Monday, January 26, 2015

Wait, It's 2015 Already?

I rang in 2015 sitting in the fifth row of chairs in Ryman Hall C at the Gaylord Opryland with John Paul, Mike, & Chris Stefanik (cough name dropping cough cough). We were pouring over the SEEK programming timeline, making sure every detail for the opening of the conference would be just right, making sure it would set a tone of fun and openness so the Holy Spirit could begin to work in the hearts of the 9,500 college students that would be in attendance.

At 12:03 AM, Mike noticed the time. "Hey guys, it's 2015." Chris suggested we pray a Hail Mary. We did, and then got right back to work.

The next six days were a blur of conference production and coffee, followed by a blur of moving and adjusting. When I finally got a chance to process that it was already 2015, I was tired. I spent a lot of 2014 tired and lonely. It was kind of a crap year that I don't really want to repeat. I wasn't focused, and I wasn't purposeful.

I've never been any good at keeping resolutions. So instead, I'm going with two words to set the tone for 2015. I want them to be my mantra, my rally cry, and the motivating force behind all that I choose to do. Be intentional.



I turn 25 in March - quarter of a century old. For most of my life, I've lived in that relativistic, do-what-feels-good mindset. And even though I'm aware of it now, it can still creep into my habits and my daily choices. So this year, I'm going to combat that by being intentional.

I want to ask myself "how can I be intentional" about all the different priorities in my life: my faith, my relationships, my career, my time, my health, etc.

I think this 2015 mantra could mean big things for my year, especially as I focus on it day by day.

image via.

Wednesday, September 17, 2014

Snake Bites and Suffering

A reflection from last Sunday's First Reading. Numbers 21:4B-9.

Ok, first things first. We have to set up this story by remembering that the Israelites were enslaved to the Egyptians for a really, really long time. God's heart hurts for his people, so he sends Moses to "let my people go, HUHHHHH, YEA YEA YEA YEA!!!!!!!!"


Moses gets them out of Egypt (AKA frees them from SLAVERY), but then they have to travel through the desert. The Israelites are pretty whiny and seem to immediately forget that they have been FREED FROM SLAVERY BY GOD, so they start complaining against God. Which pretty is dumb. So God sends them some snakes. 

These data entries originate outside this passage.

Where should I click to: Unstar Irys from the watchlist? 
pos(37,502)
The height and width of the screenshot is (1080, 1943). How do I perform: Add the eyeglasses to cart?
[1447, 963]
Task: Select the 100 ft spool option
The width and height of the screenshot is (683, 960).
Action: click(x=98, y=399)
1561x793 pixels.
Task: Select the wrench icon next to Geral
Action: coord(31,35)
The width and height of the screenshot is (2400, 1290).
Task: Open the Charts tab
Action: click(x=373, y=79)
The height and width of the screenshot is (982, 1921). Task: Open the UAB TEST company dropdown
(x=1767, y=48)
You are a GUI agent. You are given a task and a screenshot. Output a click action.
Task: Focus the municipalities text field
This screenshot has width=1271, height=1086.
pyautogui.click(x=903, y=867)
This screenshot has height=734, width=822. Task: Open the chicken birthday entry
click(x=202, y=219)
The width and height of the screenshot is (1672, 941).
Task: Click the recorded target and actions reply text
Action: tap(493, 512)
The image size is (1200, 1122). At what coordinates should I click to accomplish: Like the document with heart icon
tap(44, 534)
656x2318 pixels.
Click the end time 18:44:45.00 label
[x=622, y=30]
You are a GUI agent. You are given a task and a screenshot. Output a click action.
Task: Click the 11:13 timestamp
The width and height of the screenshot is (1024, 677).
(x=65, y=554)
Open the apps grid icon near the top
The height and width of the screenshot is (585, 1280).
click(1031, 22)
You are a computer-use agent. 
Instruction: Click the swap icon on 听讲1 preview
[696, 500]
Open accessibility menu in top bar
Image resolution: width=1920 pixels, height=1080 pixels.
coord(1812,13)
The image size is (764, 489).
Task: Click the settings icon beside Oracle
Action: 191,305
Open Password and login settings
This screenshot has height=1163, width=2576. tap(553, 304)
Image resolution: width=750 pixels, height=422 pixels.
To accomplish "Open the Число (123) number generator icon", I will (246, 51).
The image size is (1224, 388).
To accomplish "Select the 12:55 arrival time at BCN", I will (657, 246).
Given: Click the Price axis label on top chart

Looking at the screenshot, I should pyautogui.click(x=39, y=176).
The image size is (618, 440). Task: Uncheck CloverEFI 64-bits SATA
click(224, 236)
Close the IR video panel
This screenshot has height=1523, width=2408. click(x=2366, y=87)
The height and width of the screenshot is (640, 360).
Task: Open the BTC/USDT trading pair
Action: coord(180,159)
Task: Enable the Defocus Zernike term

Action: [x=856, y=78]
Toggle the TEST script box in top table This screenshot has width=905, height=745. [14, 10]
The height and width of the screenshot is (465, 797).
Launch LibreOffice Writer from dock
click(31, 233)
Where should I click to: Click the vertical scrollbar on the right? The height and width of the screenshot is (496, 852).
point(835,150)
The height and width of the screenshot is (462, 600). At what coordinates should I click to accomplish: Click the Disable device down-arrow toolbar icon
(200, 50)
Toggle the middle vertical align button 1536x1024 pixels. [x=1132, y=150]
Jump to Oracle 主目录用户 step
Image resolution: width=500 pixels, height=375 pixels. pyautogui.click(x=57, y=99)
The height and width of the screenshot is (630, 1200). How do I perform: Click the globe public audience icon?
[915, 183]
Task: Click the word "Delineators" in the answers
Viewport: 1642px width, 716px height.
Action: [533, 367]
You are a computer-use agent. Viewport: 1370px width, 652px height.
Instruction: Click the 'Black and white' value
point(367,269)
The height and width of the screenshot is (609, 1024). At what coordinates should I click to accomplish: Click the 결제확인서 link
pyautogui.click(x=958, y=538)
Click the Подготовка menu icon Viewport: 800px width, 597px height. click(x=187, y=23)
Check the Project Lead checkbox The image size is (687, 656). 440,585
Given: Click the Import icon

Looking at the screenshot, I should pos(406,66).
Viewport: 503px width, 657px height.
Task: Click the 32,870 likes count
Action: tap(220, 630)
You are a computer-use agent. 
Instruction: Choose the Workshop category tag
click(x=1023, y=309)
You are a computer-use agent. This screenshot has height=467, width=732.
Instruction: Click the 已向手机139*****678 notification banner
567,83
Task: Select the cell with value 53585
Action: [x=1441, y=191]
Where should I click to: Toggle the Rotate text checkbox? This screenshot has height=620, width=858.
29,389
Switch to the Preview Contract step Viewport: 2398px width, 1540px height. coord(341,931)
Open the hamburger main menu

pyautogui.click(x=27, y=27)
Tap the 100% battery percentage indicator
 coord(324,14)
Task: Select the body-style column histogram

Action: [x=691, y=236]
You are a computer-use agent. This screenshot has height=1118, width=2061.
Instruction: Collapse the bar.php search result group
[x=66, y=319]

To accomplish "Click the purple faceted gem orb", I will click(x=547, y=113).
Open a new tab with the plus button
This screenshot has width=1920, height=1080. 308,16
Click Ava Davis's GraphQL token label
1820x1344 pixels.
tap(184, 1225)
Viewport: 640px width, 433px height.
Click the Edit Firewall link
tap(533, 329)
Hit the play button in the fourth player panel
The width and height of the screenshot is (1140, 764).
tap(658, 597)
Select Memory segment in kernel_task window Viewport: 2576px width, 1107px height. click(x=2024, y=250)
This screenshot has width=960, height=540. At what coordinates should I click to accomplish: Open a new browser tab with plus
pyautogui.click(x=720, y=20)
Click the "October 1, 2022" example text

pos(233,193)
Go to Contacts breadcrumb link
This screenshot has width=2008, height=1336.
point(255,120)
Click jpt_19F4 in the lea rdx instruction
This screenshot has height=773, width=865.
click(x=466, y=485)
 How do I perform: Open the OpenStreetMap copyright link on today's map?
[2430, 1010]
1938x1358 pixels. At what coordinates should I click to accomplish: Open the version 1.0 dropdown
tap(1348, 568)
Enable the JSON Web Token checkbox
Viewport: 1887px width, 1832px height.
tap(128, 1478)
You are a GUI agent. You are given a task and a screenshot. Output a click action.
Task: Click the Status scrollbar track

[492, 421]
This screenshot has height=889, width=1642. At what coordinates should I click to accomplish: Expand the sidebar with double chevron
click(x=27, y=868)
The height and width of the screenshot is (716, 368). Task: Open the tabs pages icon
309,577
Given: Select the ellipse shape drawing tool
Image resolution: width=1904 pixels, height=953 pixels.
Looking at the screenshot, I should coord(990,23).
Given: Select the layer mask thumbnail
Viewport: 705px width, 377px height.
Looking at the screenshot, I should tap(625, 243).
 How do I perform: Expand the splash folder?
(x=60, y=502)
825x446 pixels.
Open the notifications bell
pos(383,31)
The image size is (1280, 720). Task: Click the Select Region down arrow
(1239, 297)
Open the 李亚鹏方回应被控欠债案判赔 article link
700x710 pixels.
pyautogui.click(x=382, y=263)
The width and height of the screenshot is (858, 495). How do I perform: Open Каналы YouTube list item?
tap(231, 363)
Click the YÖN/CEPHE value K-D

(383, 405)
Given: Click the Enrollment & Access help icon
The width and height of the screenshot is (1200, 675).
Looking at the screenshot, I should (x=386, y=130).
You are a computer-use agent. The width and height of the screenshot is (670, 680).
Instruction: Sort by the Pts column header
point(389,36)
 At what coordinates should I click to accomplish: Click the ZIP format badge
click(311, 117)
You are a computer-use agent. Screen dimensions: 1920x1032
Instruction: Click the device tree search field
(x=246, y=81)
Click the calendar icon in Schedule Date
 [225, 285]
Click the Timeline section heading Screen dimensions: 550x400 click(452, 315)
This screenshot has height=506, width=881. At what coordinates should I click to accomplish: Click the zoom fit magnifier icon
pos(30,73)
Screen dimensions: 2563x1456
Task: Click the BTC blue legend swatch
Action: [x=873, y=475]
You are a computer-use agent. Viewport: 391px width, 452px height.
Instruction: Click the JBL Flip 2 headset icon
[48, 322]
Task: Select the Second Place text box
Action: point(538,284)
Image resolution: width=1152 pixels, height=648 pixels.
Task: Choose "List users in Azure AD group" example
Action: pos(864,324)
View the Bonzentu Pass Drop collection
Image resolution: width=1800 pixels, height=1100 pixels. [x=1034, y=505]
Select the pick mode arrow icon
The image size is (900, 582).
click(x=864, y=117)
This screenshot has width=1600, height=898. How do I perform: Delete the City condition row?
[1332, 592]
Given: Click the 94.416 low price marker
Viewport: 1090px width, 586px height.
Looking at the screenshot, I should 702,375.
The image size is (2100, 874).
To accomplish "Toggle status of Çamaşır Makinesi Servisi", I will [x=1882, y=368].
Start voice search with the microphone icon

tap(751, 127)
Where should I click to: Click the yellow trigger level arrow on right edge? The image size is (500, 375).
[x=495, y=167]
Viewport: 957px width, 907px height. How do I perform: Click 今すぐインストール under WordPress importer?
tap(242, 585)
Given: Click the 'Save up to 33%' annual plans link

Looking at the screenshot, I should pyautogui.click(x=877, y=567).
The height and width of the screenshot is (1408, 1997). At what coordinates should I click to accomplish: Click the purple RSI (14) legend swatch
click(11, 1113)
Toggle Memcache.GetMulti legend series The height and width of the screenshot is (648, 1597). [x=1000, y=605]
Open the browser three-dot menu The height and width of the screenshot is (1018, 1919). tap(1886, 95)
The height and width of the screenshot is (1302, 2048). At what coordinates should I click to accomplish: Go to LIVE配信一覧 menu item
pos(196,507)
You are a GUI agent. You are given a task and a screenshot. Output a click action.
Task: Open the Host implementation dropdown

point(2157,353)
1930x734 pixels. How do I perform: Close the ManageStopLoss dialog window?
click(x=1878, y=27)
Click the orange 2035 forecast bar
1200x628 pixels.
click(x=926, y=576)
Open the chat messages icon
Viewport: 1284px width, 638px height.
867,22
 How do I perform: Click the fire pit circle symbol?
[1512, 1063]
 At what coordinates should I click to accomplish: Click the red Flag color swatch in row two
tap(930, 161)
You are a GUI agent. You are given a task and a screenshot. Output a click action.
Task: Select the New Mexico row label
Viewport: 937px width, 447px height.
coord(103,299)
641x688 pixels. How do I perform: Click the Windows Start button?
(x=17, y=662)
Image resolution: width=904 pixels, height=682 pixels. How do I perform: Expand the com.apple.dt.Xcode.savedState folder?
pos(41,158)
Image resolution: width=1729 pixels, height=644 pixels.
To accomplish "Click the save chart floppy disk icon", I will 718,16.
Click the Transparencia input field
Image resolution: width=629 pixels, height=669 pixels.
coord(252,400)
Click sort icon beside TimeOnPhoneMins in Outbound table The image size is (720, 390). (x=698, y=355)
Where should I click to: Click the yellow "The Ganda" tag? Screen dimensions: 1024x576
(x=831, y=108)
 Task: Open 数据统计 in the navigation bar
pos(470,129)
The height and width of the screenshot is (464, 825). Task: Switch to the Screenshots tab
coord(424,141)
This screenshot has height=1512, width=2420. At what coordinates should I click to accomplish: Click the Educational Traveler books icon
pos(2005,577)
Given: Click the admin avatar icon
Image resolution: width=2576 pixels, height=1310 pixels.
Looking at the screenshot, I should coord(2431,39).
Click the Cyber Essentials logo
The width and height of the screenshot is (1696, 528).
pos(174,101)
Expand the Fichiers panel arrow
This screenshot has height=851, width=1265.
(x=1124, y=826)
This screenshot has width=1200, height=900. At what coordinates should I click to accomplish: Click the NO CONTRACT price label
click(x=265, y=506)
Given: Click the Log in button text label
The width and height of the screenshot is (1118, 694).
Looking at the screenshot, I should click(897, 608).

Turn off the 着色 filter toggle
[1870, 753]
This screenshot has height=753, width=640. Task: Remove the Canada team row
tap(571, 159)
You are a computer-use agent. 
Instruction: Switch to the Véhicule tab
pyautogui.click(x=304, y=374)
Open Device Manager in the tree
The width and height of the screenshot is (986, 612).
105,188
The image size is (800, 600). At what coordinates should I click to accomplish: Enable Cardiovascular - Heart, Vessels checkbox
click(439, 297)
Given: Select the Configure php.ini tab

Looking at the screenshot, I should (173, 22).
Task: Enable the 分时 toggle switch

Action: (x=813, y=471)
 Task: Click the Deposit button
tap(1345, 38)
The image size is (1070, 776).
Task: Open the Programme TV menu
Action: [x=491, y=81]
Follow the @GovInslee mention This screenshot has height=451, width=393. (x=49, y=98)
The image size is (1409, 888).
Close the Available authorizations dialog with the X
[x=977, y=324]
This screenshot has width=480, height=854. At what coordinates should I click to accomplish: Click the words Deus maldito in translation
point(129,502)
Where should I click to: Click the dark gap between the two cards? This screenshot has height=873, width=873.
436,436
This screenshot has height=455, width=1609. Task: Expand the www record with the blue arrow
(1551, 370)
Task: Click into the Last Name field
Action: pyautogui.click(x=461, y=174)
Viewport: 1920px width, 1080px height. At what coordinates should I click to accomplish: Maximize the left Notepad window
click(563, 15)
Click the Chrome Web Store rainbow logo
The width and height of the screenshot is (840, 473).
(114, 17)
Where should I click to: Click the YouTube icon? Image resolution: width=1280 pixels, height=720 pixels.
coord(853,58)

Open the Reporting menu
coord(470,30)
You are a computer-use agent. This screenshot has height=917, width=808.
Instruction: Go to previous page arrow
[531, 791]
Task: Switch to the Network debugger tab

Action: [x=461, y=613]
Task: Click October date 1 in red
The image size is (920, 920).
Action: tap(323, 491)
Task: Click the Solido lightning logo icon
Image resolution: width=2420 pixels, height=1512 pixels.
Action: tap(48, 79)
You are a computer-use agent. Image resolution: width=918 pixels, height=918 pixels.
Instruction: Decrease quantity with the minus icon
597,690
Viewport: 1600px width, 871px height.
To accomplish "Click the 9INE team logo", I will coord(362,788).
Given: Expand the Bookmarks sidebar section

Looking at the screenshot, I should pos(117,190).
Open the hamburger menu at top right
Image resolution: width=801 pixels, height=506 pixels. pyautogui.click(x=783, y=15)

The Israelites are getting pretty upset because they keep getting bitten by snakes and dying. They repent, and ask Moses to talk to God, because dying from snake bites is not cool. Moses agrees, so he asks God to take away the snakes - to take away their suffering

God doesn't take away the snakes, but instead tells Moses to make a bronze snake and put it up on a pole. If anyone gets bit by a snake, they just have to look at the bronze snake, and they'll live! Hooray! Everyone hugs each other and they walk off into the promised land, never to offend God again. (LAWLZ. I'm kidding. The Israelites were the worst.)

What I love about this passage is it is proof that God hears our prayers, and he answers them! But...he doesn't answer prayers how we expect him to. I think what God does in this story is even more beautiful. Instead of taking their suffering away, he gives them a way to overcome it. 

Now, instead of God working the miracle of making snakes disappear, he works a greater one. He transforms their suffering into a way for his people to grow closer to him. Every time an Israelite gets bit by a live snake, they have to look at the bronze snake and they get to remember the miracle God has provided them. Their suffering gives them an opportunity to fix their eyes back on God.

So today, as I suffer through my email (and probably other small things), I will choose to look up at the bronze serpent and remember the miracles God has preformed in my life.